Weisbrich war zuletzt Sprecher in Haushalts- und Finanzfragen, er war jahrelang stellvertretender Fraktionsvorsitzender und leitete nach der Wahl 2010, als Fraktionschef Helmut Stahl kein Mandat mehr hatte, die Sondierungsgespräche mit Hannelore Kraft. "Sie wollte unbedingt Ministerpräsidentin werden", sagt Weisbrich, der den Begriff "Schuldenkönigin" prägte. Weisbrich war die treibende Kraft in der Union, die über eine Einstweilige Anordnung am Verfassungsgerichtshof Münster den Nachtragshaushalt mit 8,6 Milliarden Euro Neuverschuldung kippte. "Meine Prognose von 5,4 Milliarden Euro unterbot das Gericht mit 5,0 Milliarden Euro" — Christian Weisbrich erzählt mit Genugtuung, dass seine Haushalts- und finanzpolitischen Einschätzungen stets viel näher an der Realität lagen als die der rot-grünen Regierung.

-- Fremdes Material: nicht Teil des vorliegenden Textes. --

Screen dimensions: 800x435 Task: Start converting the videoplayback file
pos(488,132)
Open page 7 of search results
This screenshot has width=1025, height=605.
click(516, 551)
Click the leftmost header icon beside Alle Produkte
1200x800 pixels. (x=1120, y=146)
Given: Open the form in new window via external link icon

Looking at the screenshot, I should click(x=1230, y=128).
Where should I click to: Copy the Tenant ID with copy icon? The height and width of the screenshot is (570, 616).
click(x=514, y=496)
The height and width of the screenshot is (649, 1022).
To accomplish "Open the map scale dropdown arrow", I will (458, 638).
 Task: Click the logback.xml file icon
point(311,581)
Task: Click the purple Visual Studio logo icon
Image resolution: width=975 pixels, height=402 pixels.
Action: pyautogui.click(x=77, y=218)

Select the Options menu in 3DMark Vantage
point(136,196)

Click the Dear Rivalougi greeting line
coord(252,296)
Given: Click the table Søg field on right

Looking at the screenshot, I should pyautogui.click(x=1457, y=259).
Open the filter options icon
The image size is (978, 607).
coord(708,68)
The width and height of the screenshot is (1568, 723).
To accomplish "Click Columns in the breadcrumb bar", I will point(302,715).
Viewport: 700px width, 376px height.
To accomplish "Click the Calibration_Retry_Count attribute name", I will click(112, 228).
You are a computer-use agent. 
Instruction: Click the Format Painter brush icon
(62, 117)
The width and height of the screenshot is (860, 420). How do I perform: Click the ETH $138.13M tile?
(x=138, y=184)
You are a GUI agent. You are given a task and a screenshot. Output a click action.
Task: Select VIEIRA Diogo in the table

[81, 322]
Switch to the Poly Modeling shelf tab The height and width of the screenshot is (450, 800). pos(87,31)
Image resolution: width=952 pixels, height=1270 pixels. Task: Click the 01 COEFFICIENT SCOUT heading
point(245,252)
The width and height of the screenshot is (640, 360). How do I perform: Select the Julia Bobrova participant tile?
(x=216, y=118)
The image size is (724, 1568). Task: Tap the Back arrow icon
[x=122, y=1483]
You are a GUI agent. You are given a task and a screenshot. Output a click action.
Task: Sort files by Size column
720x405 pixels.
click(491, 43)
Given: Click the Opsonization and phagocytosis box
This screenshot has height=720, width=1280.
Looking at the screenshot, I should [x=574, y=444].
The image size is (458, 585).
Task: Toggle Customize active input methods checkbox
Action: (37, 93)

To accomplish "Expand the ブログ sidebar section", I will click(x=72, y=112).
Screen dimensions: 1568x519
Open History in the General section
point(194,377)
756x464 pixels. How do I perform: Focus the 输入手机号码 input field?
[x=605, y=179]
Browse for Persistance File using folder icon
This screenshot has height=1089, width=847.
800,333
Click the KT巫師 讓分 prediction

Im Wahlkreis hat er sich nicht rar gemacht, aber die Öffentlichkeit gemieden. Dutzende Firmen und Bürger haben mit seiner Hilfe Probleme lösen können. Weisbrichs Einfluss reichte über Parteigrenzen hinweg tief in Ministerien hinein. Sein Erfolgs-"Geheimnis"? "Entscheidend ist eine nachhaltige Basis in der Fraktion", sagt er. Ein wenig hat er noch zu tun. Weisbrich gehört zum engen Zirkel derer, die zurzeit die Politik im Land bestimmen.